Further, the testimony of other independent eyewitnesses was also found to be sufficiently corroborated, by the Court. Later, the statement of the deceased- complainant, on whose statement the FIR was lodged was pursued by the Court.  The Court opined that his statement gained significant importance since the same was a statement made by the deceased regarding the circumstances of the transaction that ultimately resulted in his death. Further, Justice Bhardwaj asserted,

“The proximity of the statement and death of Mandeep Singh is an issue to be considered and there being a continuity and immediate proximity as well as link of the transaction in the form of incident and the ultimate consequence in the form of death of the said transaction, the statement…becomes admissible in evidence in terms of Section 32 of the Evidence Act. The statement having been made under expectation of death and in the proceedings where the issue required to be determined is as regards the cause of death, the said statement assumes significance of dying declaration and becomes a substantive piece of evidence that may not require any further corroboration unless sufficient evidence is produced to convince the Court to disregard the said testimony and to render it unreliable or unworthy of any credit”, said the Court.

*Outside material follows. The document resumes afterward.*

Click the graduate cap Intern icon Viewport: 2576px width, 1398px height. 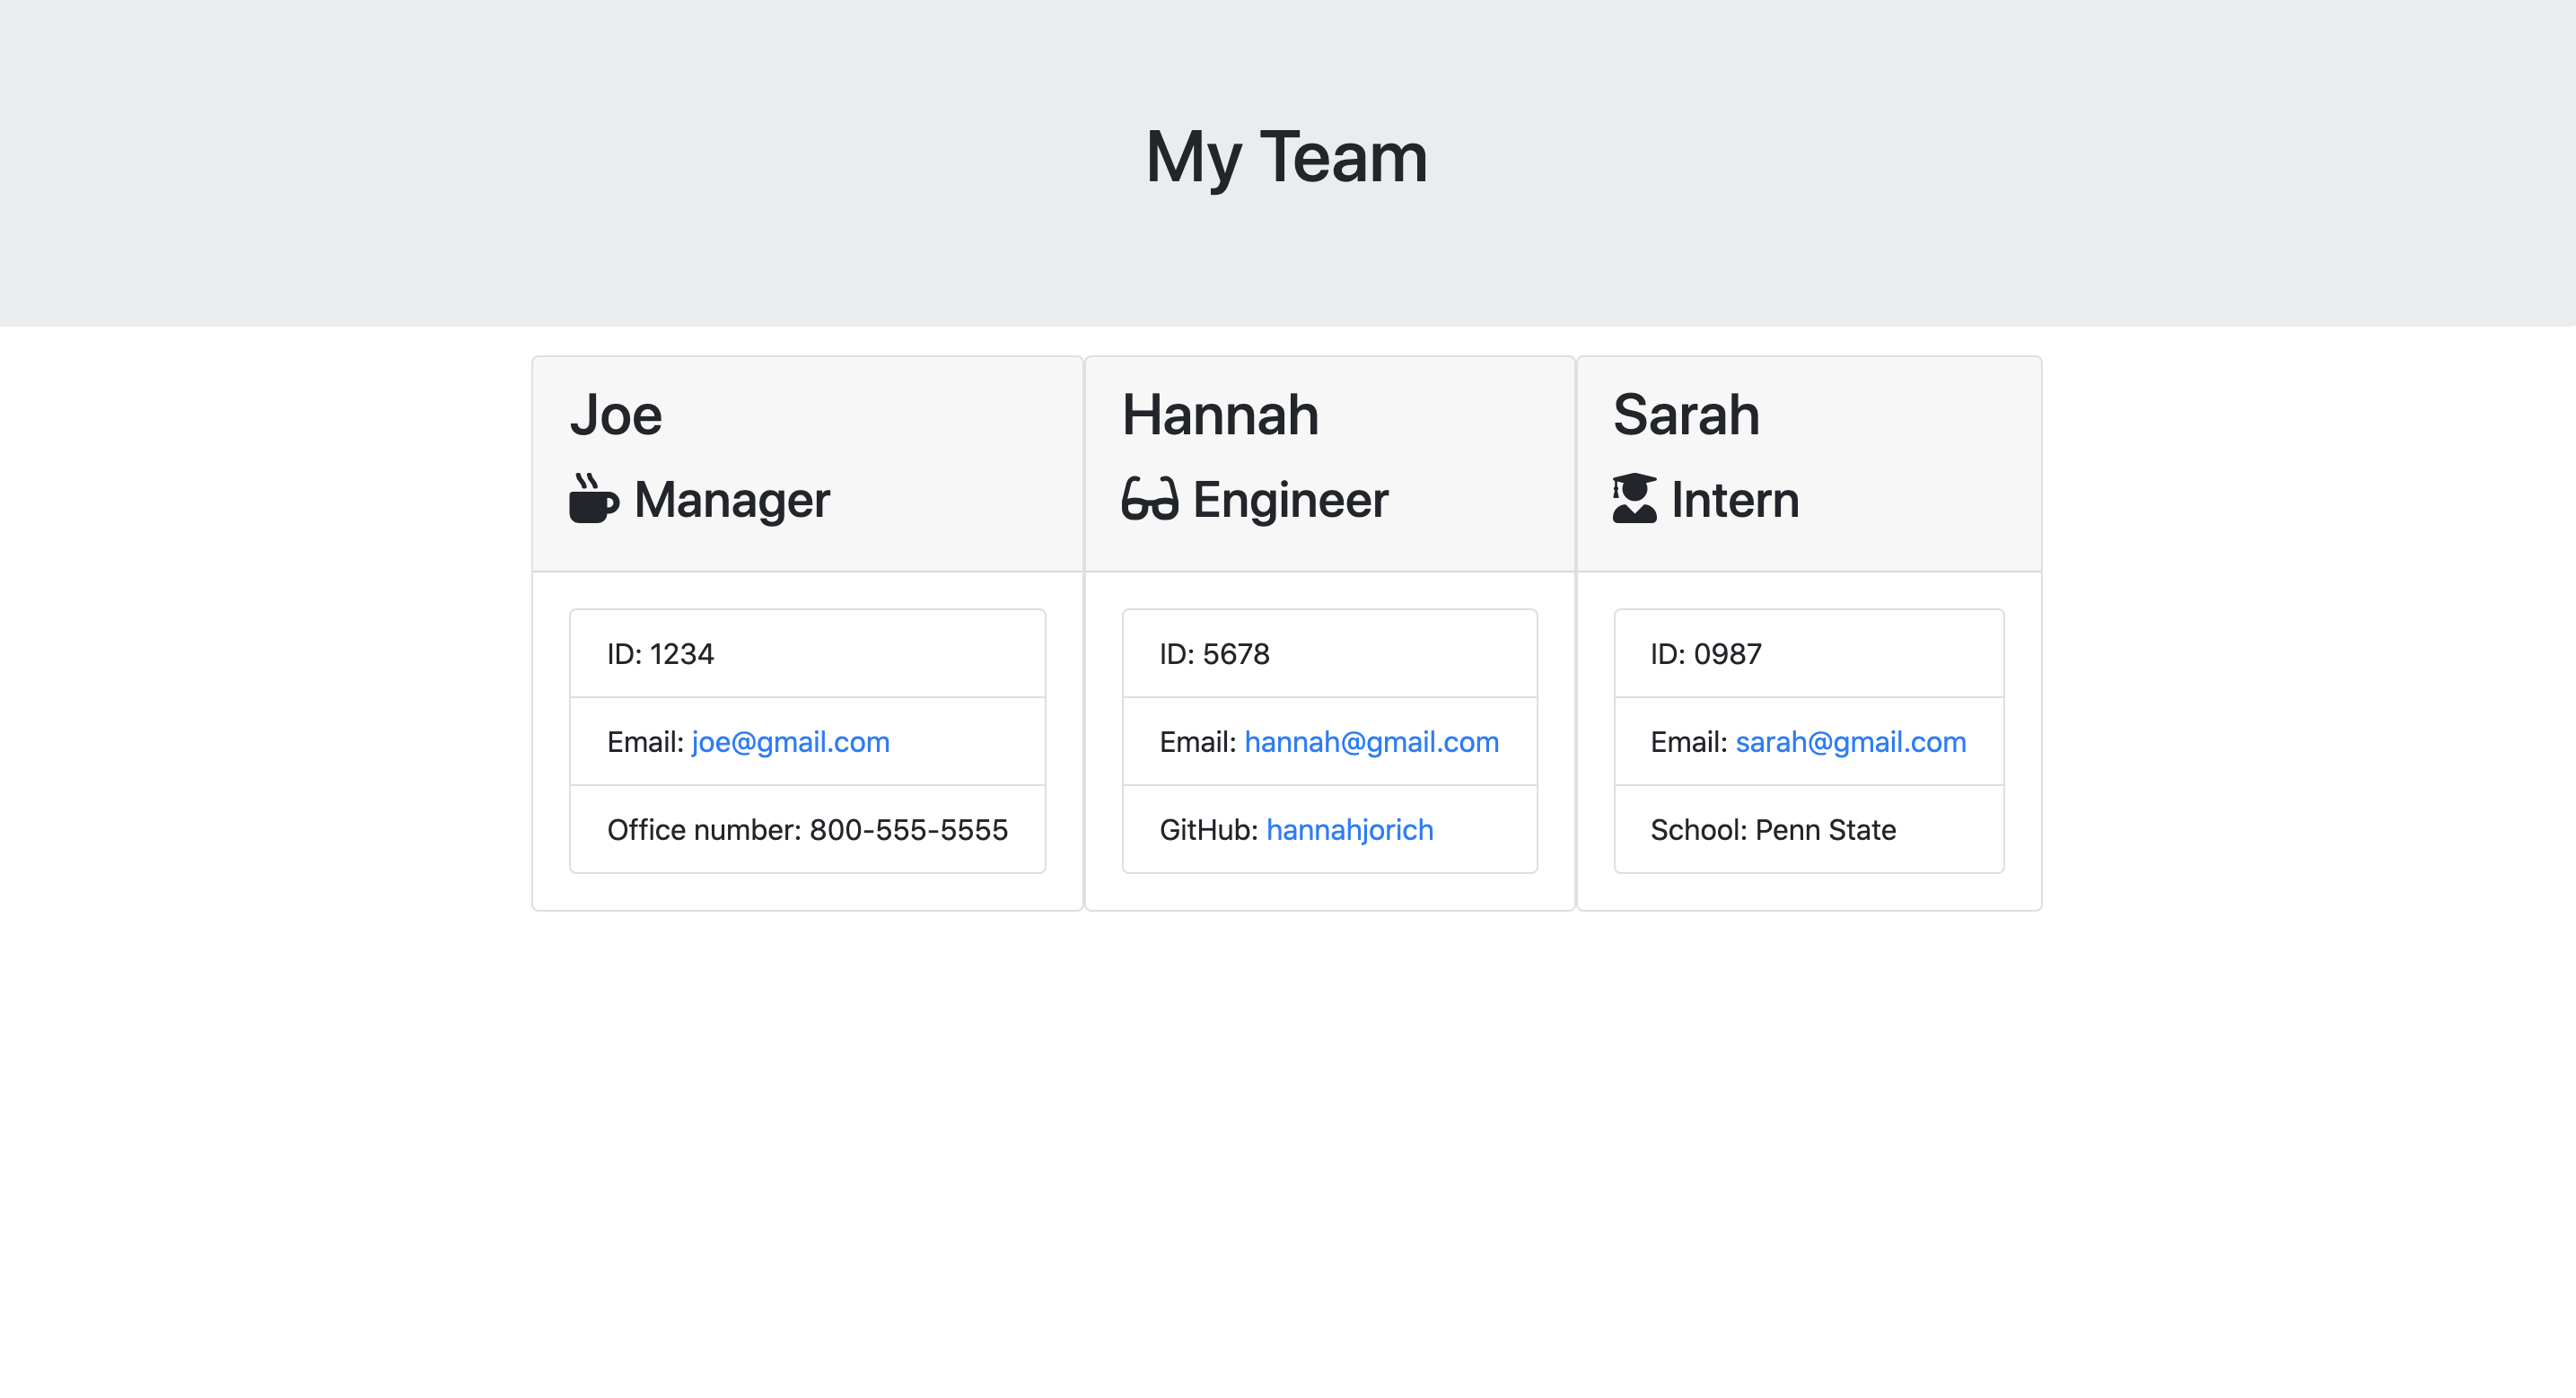1634,499
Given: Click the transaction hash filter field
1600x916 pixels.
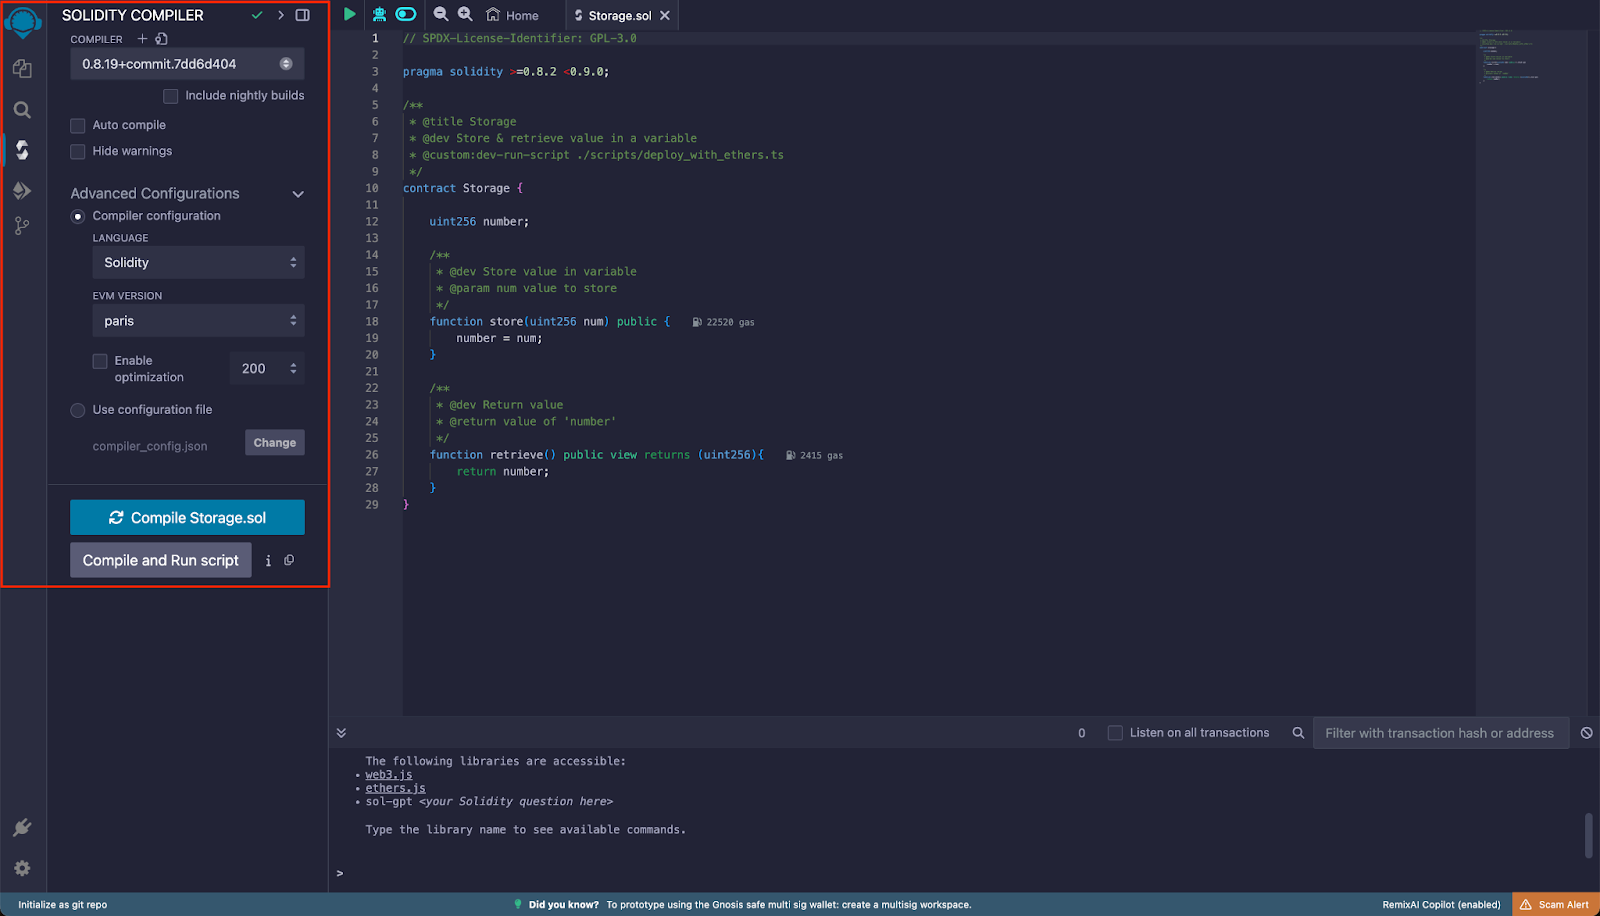Looking at the screenshot, I should tap(1440, 732).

Then the Court went on to make observations on the involvement of the offending vehicles. The Court noted that both the scooter and the car were examined and the petitioner could not explain the damage caused to the car. In this regard, the Court also opined that even though the petitioner claimed that he was not driving the offending vehicle, however, being the registered owner of the vehicle, it was for him to explain and to bring forth the person who was statedly/ allegedly driving the offending vehicle in question at the time of the incident. 

The Court noted that apart from denying his involvement, the petitioner did not produce any other evidence and that this failure assumed significance considering that the witnesses specifically named the petitioner to be the driver at the time when the accident. 

Refusing the petitioner’s argument that the death could not be linked to the alleged accident, the Court concluded that a perusal of the medico-legal report as well as post-mortem report conclusively established that the death in question occurred as a result of the injuries sustained by the deceased on account of the accident in question. 

Lastly, after making the above-stated observations on the scope of the revisional power of the High Court, the Court opined that the petitioner failed to point out any legal infirmity of impropriety in the judgment of the Courts below. 

The Court also observed that the petitioner was unable to indicate as to how the findings recorded by the Courts below were not borne out from the evidence adduced on record or that the conclusions so drawn would not be possible conclusions on the appreciation of evidence.

Thus, the revision petition was accordingly dismissed.